DATA PROVIDED.
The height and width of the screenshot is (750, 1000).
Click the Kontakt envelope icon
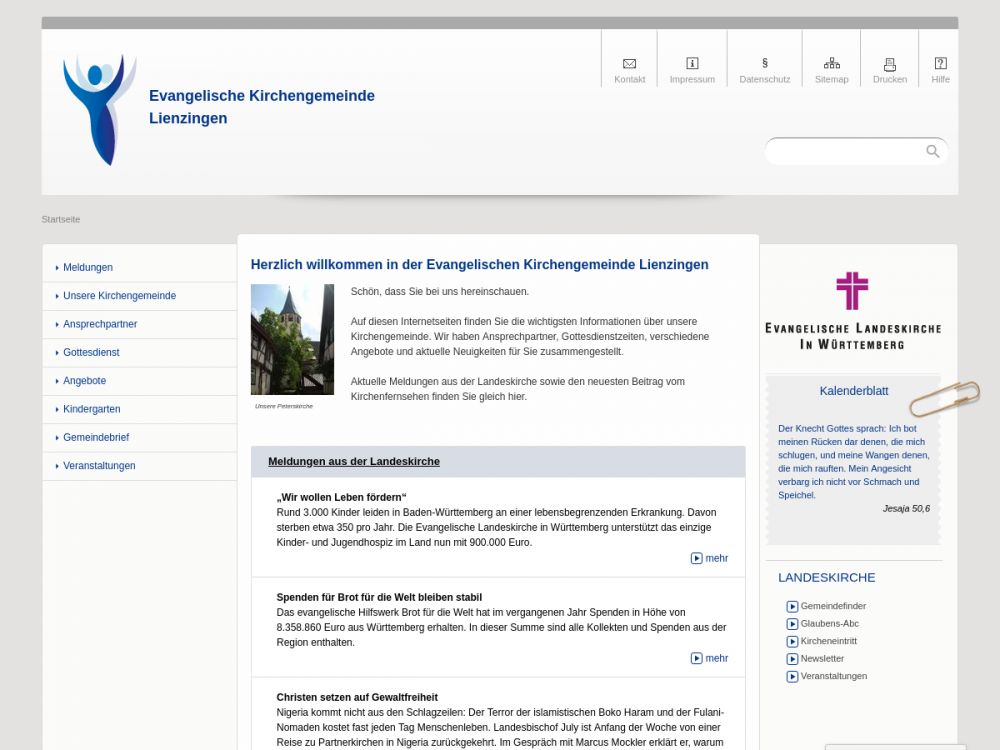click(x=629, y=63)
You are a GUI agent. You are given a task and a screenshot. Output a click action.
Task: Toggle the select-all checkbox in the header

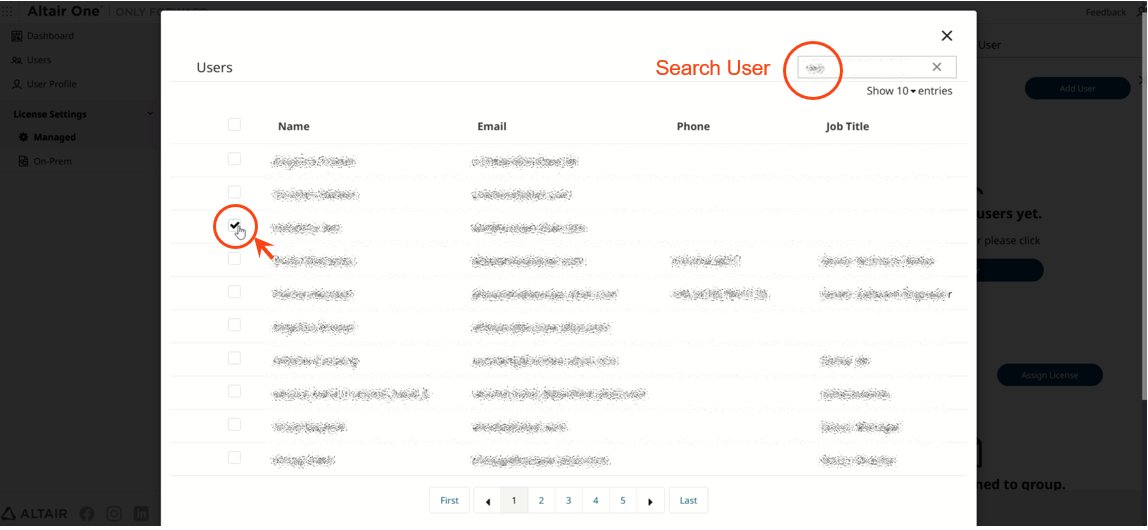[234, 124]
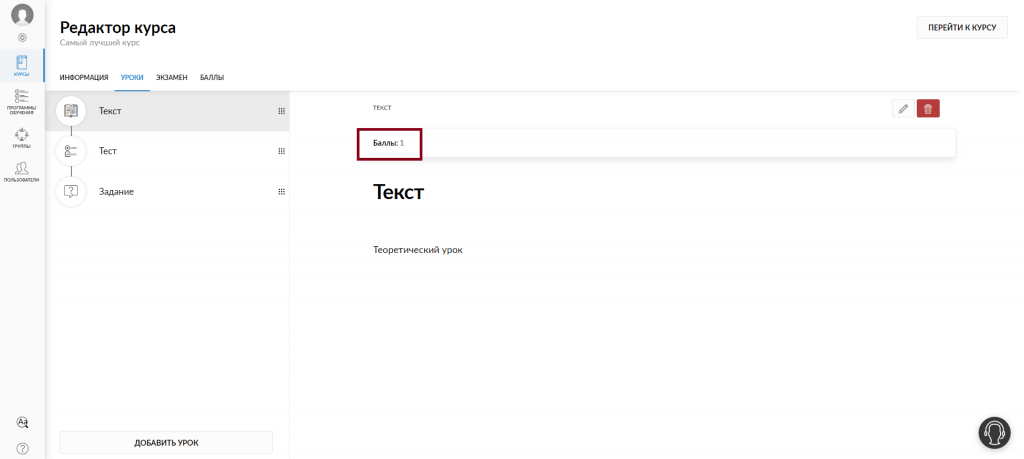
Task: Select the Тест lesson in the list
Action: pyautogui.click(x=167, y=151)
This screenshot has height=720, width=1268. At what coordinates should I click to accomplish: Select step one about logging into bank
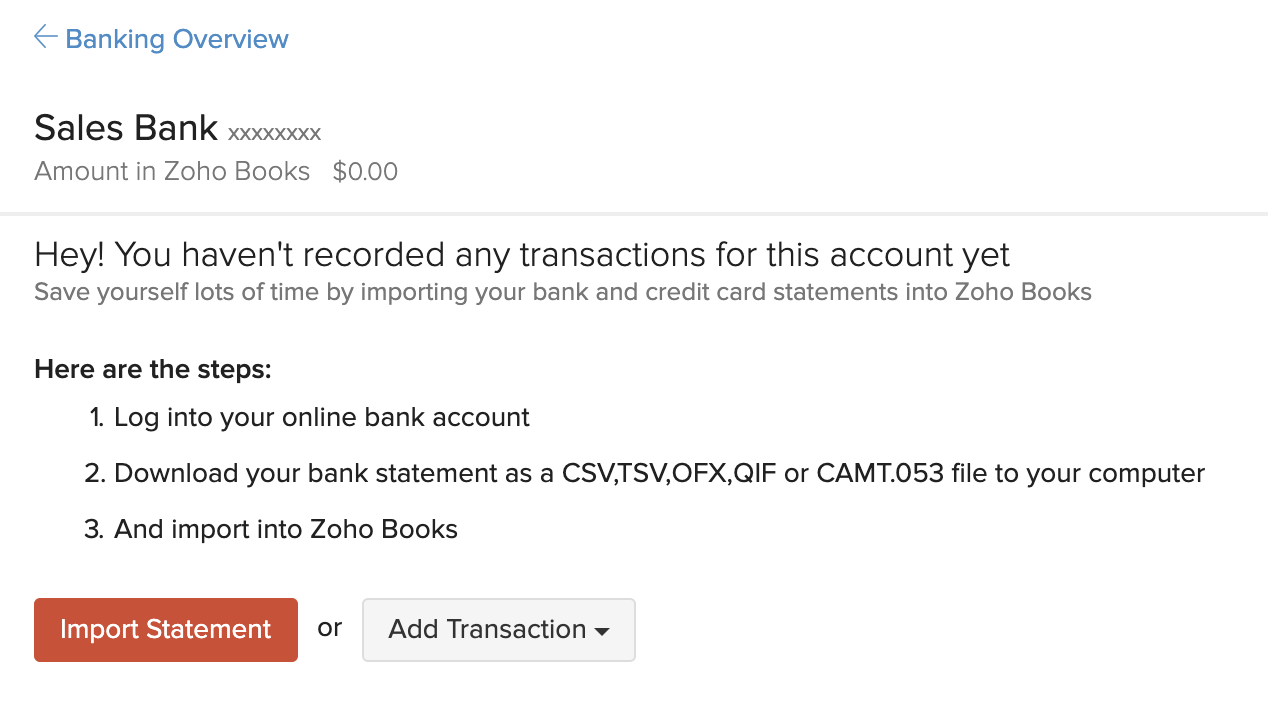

EXERCISE DETAILS.
All of the data must be set down exactly, with no pictures included.

FINISHED EXERCISE.
The height and width of the screenshot is (750, 1000).
Click the Kontakt envelope icon
click(x=629, y=63)
You are a GUI agent. You are given a task and a screenshot. Output a click action.
Task: Toggle the select-all checkbox in the header

[234, 124]
Task: Select the Тест lesson in the list
Action: pyautogui.click(x=167, y=151)
This screenshot has height=720, width=1268. At what coordinates should I click to accomplish: Select step one about logging into bank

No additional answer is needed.